### EXERCISE DETAILS
Line filter on the word "computer": copy each matching line from the entries.

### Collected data
- - -

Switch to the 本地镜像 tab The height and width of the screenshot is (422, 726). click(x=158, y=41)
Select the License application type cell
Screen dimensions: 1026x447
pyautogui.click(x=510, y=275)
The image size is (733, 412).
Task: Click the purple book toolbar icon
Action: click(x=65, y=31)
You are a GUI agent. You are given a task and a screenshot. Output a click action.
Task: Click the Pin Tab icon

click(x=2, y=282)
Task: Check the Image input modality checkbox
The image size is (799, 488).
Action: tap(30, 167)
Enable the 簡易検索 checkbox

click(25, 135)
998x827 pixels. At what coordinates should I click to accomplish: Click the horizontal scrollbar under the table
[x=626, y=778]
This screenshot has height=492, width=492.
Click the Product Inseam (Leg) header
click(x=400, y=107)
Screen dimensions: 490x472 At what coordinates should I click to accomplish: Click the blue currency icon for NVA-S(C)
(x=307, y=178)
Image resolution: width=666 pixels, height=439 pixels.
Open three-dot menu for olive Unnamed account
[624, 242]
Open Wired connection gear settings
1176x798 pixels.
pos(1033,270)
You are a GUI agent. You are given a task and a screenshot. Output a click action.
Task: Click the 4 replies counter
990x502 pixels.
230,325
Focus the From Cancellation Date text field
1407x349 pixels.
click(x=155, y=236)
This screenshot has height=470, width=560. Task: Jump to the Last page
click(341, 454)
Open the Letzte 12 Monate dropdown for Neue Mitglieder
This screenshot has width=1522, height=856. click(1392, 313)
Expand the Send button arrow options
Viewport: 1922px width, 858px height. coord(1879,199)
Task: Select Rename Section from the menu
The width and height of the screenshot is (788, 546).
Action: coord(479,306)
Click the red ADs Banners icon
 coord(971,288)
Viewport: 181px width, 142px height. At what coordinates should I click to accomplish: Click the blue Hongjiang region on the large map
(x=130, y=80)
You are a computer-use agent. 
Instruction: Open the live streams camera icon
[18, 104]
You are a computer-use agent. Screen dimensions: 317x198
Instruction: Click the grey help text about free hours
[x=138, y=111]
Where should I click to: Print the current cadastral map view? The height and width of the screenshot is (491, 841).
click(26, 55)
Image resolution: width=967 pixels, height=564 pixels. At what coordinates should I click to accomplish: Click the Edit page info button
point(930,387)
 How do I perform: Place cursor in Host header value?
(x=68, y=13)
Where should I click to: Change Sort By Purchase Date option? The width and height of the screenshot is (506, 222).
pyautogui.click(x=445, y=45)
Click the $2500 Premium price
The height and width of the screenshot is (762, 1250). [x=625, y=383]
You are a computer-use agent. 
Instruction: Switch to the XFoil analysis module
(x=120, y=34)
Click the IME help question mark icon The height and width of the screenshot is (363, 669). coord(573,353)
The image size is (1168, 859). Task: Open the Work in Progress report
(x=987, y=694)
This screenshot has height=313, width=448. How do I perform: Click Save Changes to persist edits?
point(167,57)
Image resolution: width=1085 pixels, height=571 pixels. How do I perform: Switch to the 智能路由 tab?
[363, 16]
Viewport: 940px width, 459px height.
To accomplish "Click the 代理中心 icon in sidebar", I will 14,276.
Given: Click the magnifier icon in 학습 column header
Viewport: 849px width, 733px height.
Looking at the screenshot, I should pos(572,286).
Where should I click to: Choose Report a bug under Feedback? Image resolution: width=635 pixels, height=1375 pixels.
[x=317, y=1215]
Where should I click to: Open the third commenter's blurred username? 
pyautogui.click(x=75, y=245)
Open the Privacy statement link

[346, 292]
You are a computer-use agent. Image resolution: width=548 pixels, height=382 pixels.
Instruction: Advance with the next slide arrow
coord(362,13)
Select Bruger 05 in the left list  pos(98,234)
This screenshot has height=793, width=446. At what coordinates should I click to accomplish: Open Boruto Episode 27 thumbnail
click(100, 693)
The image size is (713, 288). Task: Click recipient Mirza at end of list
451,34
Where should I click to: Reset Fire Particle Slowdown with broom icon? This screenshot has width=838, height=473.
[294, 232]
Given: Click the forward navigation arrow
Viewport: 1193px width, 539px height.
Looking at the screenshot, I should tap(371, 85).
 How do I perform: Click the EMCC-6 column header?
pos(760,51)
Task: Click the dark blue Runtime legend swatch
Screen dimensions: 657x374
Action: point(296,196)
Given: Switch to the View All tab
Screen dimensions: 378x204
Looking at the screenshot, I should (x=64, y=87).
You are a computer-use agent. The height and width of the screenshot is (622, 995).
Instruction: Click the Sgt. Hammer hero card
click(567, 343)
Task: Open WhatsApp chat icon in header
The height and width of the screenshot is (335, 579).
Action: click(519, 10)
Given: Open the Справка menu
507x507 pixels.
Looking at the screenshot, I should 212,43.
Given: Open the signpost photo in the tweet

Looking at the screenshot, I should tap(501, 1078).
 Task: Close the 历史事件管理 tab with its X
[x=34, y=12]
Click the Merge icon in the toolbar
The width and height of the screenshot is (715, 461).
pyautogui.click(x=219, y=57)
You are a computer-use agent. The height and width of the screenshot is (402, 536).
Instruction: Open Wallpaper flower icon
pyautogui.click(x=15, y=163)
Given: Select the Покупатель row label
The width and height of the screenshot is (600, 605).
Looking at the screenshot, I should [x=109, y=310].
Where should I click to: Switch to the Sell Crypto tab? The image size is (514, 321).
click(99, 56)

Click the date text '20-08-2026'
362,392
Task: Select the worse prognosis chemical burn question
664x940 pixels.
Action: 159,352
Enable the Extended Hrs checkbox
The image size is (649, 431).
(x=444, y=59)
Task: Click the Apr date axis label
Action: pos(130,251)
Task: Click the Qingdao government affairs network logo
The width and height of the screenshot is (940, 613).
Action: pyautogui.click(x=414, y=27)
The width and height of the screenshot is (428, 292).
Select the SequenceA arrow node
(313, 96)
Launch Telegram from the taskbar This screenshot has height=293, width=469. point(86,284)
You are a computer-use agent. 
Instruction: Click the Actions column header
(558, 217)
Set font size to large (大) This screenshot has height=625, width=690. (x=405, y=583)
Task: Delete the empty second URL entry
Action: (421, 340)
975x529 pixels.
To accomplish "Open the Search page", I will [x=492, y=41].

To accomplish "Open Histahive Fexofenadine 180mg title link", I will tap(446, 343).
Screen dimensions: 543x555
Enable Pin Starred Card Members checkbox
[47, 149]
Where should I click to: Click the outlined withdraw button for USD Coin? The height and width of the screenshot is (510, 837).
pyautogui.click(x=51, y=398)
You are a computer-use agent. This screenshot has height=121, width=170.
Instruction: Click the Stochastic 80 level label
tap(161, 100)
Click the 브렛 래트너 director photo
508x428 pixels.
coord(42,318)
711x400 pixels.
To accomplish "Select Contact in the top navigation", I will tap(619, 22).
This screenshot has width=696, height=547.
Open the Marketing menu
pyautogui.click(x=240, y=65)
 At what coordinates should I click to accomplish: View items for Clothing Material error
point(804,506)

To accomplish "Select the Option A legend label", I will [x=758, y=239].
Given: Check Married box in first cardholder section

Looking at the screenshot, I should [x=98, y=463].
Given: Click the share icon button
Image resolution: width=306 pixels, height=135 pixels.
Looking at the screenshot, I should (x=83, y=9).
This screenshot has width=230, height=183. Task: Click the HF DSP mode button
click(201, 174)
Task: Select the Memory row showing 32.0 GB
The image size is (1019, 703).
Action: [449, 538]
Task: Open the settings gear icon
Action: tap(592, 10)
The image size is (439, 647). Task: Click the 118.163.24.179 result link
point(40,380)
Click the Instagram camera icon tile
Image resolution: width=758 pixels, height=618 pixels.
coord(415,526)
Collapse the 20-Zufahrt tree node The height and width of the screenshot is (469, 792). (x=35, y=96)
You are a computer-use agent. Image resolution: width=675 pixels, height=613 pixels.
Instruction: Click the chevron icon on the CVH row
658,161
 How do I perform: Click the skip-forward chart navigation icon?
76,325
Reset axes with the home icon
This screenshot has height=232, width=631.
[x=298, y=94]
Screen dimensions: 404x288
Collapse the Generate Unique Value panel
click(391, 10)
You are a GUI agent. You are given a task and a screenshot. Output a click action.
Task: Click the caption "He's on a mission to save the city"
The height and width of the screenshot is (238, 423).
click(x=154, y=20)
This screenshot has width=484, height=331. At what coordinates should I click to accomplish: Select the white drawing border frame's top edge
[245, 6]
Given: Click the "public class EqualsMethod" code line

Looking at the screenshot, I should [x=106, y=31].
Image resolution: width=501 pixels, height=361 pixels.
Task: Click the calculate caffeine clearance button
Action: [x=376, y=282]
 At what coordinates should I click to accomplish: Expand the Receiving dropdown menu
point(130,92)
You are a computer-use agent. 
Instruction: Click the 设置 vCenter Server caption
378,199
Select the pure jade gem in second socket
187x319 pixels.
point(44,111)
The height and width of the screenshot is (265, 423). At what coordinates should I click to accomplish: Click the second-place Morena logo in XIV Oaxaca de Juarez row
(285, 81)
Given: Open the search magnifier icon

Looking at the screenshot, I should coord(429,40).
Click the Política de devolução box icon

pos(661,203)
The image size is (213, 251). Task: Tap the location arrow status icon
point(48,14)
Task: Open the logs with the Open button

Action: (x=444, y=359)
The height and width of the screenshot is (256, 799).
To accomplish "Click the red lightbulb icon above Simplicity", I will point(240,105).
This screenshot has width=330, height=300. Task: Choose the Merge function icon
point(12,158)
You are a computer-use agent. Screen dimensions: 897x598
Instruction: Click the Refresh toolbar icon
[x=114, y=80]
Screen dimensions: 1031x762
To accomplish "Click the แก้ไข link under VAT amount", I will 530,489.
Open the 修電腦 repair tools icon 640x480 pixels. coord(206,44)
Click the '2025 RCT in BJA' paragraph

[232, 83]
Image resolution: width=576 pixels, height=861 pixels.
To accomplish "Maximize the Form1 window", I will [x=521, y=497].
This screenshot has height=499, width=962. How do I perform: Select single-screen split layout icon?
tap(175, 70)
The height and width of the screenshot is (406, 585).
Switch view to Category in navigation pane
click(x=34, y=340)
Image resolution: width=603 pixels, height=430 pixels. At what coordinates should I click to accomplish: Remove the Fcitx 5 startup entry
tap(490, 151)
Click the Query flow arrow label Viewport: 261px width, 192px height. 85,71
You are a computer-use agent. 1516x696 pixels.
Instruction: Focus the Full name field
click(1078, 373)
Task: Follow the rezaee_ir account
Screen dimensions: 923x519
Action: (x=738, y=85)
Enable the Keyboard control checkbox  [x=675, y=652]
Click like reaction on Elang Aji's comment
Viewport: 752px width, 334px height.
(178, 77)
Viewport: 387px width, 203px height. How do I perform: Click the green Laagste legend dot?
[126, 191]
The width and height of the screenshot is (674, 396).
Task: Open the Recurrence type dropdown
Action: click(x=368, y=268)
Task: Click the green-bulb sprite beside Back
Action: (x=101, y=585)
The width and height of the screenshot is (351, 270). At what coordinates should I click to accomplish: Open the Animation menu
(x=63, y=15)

- - -

### SOLUTION BELOW
You are a computer-use agent. 
You are a computer-use agent. Screen dimensions: 317x198
You are a computer-use agent. 
You are a computer-use agent. Image resolution: width=548 pixels, height=382 pixels.
You are a computer-use agent. The height and width of the screenshot is (622, 995).
You are a computer-use agent. The height and width of the screenshot is (402, 536).
You are a computer-use agent. 
You are a computer-use agent. This screenshot has height=121, width=170.
You are a computer-use agent. Image resolution: width=675 pixels, height=613 pixels.
You are a computer-use agent. 
You are a computer-use agent. Screen dimensions: 897x598
You are a computer-use agent. 1516x696 pixels.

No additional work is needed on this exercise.